Statistica per le decisioni aziendali
Propedeuticità
Nessuna
Obiettivi del corso
Introdurre lo studente alle principali tecniche di “forecasting” e al loro utilizzo nella decisioni aziendali e per l’analisi dell’economia e/o dei mercati finanziari, con lo scopo di apprendere a scegliere le opportune tecniche e a realizzare analisi previsionali univariate. Durante il corso gli studenti apprenderanno l’ambiente per l’analisi dei dati R, realizzando personalmente applicazioni dei modelli di serie storiche oggetto del corso.
Programma
Modulo I.
- Gli strumenti di base per le previsioni
- Judgemental forecasting e il metodo Delphi
- Regressione semplice
- Regressione multivariata
- Modelli di decomposizione delle serie storiche
- Exponential smoothing – Tecniche di base
- Exponential smoothing – Tecniche avanzate
- Modelli ARIMA – Elementi di base, modelli AR ed MA
- Modelli ARIMA – Modelli ARIMA non stagionali
- Modelli ARIMA – Scelta del modello e previsione dai modelli ARIMA
- Modelli ARIMA – Modelli ARIMA stagionali
- Cenni a tecniche di forecasting avanzate: reti neurali e modelli econometrici
Modulo II. Laboratorio
- Il laboratorio è parte integrante del corso. Sarà utilizzato il software di analisi dei dati R, liberamente disponibile sul network del CRAN all’indirizzo http://cran.r-project.org.

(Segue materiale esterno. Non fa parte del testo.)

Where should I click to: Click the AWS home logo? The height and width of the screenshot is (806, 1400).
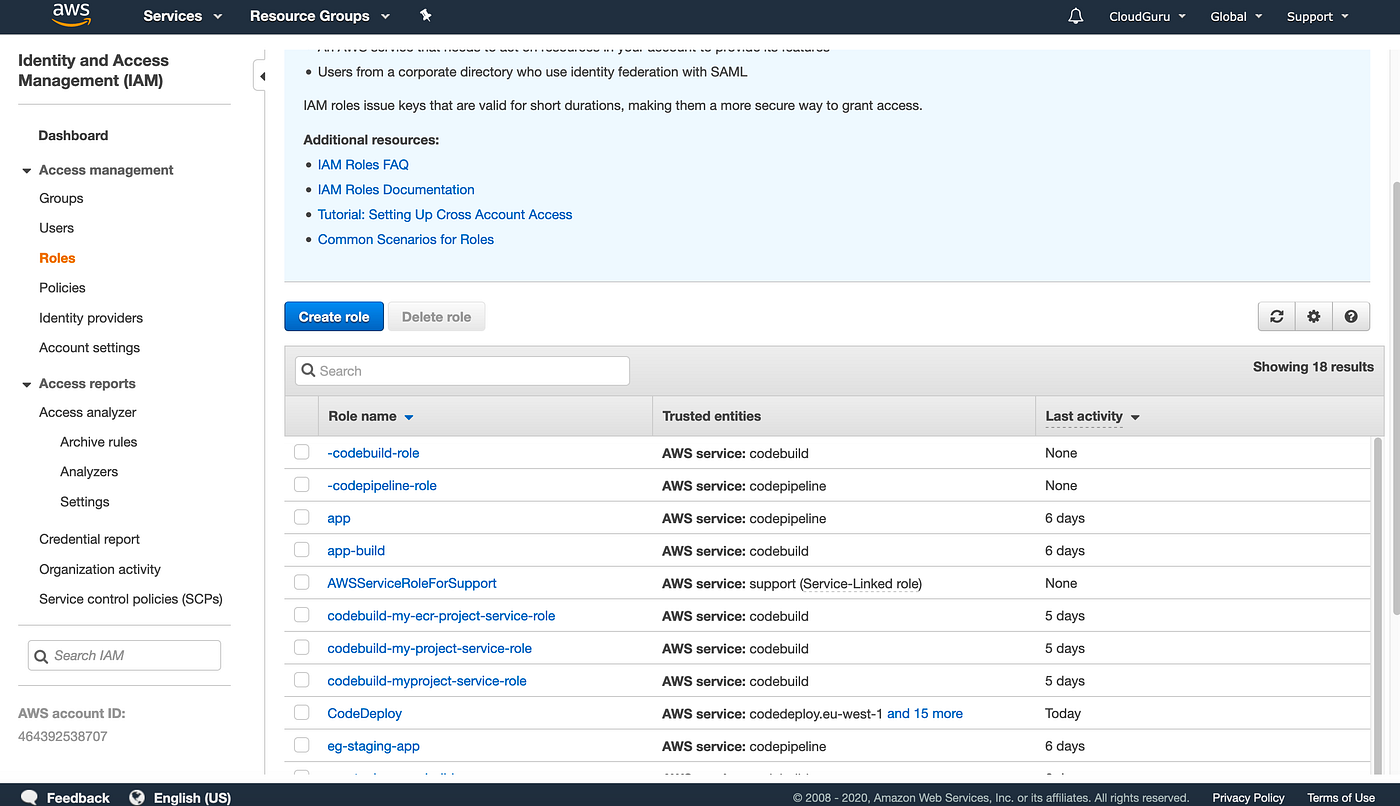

Durante il corso di laboratorio sarà erogata un’introduzione approfondita ad R, e verranno mostrati casi pratici di studio relativi a tutti gli argomenti teorici riguardanti la seconda parte del corso.
Testi consigliati
- M. Bilancia (2016) Dispense per il corso di Statistica per le Decisioni Aziendali – Dipartimento Jonico, liberamente distribuite agli studenti su richiesta.
Di utile consultazione per approfondimento/consultazione sulle metodologie descritte a lezione (ma non richiesto ai fini della preparazione dell’esame) si segnala:
- R.J. Hyndman, G. Athanasopoulos (2014) Forecasting: Principles and Practices. Liberamente disponibile all’indirizzo https://www.otexts.org/fpp. Sul sito Web associato al testo è presente una grande quantità di dataset, materiale didattico ed esempi svolti in R.

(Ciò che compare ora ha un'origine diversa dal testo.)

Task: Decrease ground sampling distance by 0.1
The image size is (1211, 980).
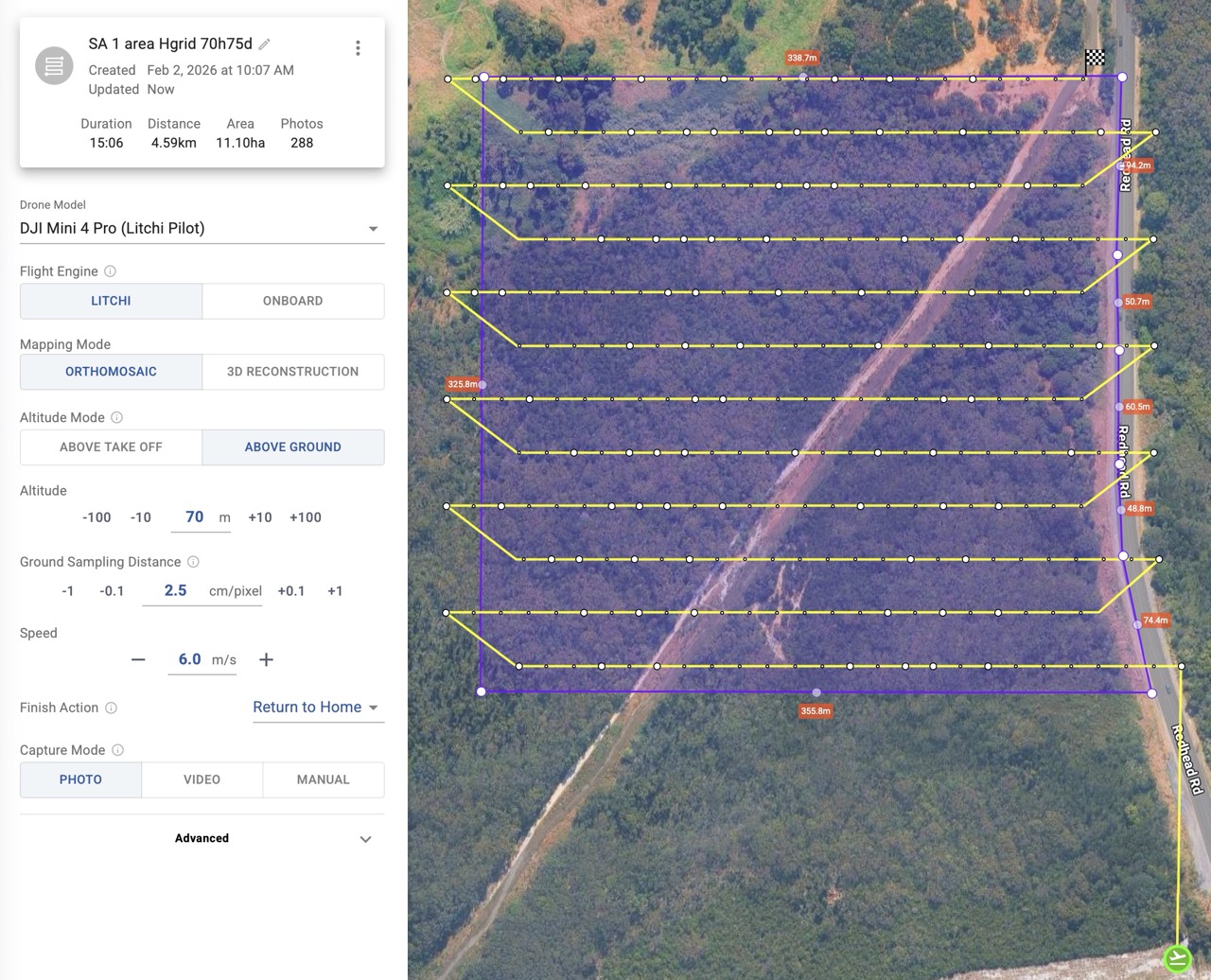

Le dispense fornite dal docente coprono completamente anche la parte di laboratorio. Tuttavia una utile guida integrativa a riguardo è la seguente:
- A.M. Mineo, Una Guida all’Utilizzo dell’Ambiente Statistico R, 2003. Disponibile sul sito del CRAN
Modalità di accertamento conoscenze
- Esoneri: No
- Prova Scritta: Si
- Colloquio Orale: No
- Prova di laboratorio: SI
Forme di assistenza allo studio
- Corso presente nella zona in e-learning del Sito Web di Facoltà:
Organizzazione della didattica
- Lezioni frontali: Si
- Cicli interni di lezione:
- Corsi integrativi:
- Esercitazioni: Si
- Seminari:
- Attività di laboratorio: Si
- Project work:
- Visite di studio: